Brief =
Write out each line of the records that has "beside" in it.

Provided data =
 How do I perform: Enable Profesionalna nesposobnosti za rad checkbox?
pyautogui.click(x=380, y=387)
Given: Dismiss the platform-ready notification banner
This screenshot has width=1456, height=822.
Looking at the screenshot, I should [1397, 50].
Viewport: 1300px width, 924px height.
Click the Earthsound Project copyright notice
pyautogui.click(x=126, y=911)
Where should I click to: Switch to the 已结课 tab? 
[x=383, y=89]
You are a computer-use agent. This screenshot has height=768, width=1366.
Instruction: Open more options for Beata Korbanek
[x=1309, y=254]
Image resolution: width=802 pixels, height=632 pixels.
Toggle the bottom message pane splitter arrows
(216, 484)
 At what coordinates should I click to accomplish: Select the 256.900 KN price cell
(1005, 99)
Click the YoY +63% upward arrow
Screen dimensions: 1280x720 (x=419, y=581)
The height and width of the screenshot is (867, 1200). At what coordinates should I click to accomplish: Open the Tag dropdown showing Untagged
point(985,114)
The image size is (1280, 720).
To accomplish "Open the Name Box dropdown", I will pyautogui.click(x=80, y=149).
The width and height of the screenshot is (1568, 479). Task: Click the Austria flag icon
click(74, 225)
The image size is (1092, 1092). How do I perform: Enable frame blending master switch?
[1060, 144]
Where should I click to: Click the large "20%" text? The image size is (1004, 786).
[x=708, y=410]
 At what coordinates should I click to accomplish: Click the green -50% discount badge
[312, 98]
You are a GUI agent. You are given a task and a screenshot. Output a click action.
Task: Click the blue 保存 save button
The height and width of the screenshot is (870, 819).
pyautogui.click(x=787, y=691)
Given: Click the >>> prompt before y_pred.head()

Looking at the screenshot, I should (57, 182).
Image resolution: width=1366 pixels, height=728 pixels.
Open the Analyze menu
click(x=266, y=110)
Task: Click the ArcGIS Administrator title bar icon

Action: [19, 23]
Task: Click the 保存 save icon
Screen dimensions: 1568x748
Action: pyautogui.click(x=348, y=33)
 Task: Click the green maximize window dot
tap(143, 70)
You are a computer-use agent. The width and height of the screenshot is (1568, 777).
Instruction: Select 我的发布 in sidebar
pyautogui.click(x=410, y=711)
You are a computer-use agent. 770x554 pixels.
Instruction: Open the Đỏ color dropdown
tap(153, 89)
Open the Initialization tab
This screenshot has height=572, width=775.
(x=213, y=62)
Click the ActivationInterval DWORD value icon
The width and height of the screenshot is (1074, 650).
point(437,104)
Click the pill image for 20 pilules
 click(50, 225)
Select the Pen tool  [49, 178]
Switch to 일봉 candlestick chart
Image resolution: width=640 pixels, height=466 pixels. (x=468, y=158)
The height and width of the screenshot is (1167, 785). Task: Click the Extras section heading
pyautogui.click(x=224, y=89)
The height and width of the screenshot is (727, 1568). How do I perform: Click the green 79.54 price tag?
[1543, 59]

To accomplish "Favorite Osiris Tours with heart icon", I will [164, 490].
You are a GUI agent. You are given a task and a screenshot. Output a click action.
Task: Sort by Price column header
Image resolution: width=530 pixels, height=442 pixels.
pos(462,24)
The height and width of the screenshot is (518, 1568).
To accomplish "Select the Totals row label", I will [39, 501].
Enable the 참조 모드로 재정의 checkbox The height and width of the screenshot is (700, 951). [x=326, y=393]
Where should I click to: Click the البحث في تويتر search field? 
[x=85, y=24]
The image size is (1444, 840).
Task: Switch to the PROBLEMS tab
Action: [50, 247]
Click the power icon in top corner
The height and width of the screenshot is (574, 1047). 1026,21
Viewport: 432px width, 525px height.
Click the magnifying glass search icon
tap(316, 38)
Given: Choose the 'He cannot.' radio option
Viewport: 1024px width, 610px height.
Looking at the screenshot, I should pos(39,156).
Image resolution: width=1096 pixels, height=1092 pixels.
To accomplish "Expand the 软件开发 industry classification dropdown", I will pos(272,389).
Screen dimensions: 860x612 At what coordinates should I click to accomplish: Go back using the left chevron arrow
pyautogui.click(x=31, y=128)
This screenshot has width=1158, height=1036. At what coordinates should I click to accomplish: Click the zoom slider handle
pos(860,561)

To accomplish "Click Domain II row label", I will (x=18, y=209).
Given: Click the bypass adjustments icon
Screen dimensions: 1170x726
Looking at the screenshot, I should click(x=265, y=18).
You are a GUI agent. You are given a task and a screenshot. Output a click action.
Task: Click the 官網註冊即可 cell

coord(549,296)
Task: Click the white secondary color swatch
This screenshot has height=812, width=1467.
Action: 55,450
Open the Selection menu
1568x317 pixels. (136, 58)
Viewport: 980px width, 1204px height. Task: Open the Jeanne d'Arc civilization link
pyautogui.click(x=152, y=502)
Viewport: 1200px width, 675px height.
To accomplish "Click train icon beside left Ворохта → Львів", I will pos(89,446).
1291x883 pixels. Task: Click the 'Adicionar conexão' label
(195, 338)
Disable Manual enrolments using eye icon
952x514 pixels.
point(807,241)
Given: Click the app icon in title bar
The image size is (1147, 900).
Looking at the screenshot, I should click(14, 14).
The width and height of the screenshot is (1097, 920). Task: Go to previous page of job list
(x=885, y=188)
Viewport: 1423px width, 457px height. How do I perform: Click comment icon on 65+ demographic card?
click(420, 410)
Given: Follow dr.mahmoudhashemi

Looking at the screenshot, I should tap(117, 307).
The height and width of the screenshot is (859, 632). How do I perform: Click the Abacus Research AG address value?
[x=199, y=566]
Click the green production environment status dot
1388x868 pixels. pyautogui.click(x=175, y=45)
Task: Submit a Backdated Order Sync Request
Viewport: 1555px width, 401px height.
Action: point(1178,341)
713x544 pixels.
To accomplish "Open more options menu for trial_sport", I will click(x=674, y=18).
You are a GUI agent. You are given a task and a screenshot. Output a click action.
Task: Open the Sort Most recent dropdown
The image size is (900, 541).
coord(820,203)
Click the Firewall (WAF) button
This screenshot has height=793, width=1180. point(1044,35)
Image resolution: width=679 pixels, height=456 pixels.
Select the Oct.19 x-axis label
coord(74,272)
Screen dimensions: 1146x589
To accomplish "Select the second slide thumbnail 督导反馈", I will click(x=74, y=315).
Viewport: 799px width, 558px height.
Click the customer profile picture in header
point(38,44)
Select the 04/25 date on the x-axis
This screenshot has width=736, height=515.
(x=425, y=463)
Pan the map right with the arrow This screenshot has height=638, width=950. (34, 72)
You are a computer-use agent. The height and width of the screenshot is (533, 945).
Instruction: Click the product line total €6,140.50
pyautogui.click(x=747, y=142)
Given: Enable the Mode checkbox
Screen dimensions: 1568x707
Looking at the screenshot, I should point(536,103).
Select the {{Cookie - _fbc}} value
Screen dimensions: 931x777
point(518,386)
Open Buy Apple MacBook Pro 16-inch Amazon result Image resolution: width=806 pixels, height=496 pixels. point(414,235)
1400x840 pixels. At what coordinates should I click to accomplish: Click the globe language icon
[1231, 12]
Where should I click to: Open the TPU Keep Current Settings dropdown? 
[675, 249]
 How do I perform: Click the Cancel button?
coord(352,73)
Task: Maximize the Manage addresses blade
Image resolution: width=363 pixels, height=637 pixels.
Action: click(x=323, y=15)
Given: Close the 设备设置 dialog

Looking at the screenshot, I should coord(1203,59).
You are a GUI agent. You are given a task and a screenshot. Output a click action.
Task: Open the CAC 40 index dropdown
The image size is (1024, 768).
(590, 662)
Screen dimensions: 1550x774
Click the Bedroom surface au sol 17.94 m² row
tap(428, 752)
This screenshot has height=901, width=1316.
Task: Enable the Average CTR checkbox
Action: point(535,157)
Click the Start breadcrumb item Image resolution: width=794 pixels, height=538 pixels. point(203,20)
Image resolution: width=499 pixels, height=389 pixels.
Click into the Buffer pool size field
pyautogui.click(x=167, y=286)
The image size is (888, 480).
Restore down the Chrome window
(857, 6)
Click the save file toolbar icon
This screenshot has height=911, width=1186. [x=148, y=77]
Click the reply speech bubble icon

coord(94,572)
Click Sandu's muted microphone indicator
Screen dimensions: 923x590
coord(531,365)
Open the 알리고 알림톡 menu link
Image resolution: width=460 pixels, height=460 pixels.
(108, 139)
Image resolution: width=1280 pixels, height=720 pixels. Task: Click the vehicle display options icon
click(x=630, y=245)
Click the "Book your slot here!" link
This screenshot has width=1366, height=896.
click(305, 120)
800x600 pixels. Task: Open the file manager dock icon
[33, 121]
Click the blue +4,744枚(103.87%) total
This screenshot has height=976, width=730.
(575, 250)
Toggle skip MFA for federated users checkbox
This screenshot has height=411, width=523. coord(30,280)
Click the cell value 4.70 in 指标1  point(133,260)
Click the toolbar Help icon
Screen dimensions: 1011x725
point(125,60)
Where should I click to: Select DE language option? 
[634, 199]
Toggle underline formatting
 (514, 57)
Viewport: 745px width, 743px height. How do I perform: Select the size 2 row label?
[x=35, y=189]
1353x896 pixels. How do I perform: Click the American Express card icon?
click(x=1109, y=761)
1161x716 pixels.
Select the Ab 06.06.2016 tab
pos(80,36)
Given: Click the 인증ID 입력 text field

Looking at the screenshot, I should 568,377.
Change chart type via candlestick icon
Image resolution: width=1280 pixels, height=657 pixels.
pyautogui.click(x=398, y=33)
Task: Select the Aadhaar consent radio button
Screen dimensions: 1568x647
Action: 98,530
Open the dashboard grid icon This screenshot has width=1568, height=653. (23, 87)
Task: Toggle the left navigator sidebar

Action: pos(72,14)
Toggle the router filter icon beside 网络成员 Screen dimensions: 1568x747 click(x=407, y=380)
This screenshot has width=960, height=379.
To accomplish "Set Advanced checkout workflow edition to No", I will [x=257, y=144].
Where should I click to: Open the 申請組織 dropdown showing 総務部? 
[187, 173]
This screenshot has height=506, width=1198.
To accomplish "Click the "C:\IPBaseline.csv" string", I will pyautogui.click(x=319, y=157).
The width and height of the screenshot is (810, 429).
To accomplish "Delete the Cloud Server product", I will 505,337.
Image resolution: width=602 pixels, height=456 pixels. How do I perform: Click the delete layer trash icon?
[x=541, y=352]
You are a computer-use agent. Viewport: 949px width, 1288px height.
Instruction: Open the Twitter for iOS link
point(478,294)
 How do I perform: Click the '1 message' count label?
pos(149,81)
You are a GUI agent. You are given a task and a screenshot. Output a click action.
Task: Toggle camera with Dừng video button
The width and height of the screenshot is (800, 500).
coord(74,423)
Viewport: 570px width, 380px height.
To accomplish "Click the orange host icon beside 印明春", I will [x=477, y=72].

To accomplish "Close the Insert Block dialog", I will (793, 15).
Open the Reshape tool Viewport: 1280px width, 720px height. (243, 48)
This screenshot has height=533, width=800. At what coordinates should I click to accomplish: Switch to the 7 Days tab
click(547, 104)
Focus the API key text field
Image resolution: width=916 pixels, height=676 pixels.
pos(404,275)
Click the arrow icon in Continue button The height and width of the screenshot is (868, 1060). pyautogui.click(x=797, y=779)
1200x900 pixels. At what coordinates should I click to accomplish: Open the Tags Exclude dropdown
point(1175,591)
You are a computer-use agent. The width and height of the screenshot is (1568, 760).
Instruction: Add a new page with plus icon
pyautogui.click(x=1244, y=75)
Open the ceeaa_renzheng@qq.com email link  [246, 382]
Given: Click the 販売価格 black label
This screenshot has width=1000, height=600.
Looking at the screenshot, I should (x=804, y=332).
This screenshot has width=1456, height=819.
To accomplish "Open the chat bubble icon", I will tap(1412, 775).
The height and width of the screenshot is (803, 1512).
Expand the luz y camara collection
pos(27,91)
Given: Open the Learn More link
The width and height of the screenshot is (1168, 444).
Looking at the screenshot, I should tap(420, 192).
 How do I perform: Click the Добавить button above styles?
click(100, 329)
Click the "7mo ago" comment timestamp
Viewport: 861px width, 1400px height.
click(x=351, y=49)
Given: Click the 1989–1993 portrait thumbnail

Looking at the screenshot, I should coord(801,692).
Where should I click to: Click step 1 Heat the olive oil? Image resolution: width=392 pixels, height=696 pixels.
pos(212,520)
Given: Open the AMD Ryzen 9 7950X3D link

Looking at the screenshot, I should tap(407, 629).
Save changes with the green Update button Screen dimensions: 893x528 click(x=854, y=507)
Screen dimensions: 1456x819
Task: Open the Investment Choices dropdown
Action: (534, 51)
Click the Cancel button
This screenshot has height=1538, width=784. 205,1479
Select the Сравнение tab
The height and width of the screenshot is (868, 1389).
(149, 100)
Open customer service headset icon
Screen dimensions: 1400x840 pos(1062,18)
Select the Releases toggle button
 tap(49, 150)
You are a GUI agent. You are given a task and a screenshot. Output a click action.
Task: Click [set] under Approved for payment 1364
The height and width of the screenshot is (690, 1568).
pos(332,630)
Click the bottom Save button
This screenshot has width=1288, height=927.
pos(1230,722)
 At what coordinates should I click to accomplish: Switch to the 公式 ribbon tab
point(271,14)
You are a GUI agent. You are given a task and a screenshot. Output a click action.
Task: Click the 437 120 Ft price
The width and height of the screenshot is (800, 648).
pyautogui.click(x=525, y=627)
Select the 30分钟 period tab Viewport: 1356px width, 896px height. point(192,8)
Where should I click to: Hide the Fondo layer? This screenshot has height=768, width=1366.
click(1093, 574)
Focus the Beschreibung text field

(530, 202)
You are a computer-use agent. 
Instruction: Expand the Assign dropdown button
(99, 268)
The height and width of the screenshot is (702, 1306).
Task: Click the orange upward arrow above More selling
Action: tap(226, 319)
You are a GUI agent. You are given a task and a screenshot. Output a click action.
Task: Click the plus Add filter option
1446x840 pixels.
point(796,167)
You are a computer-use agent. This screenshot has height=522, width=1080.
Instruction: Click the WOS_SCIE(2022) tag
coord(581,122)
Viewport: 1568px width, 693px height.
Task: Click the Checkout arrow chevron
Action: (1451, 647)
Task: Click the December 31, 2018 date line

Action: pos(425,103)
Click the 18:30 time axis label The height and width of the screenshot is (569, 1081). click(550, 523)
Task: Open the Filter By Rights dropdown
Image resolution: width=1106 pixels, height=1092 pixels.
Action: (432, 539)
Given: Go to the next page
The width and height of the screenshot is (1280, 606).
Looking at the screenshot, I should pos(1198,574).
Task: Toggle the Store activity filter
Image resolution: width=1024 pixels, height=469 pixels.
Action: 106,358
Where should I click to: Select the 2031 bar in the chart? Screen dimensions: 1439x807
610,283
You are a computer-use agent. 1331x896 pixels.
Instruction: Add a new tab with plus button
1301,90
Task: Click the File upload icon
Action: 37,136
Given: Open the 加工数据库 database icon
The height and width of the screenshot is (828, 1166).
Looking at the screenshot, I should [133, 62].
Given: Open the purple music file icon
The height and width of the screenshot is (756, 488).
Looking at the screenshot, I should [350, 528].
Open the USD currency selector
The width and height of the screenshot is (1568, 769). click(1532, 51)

Reply to the exercise =
To accomplish "Click train icon beside left Ворохта → Львів", I will pos(89,446).
Toggle the router filter icon beside 网络成员 Screen dimensions: 1568x747 click(x=407, y=380)
To accomplish "Click the orange host icon beside 印明春", I will [x=477, y=72].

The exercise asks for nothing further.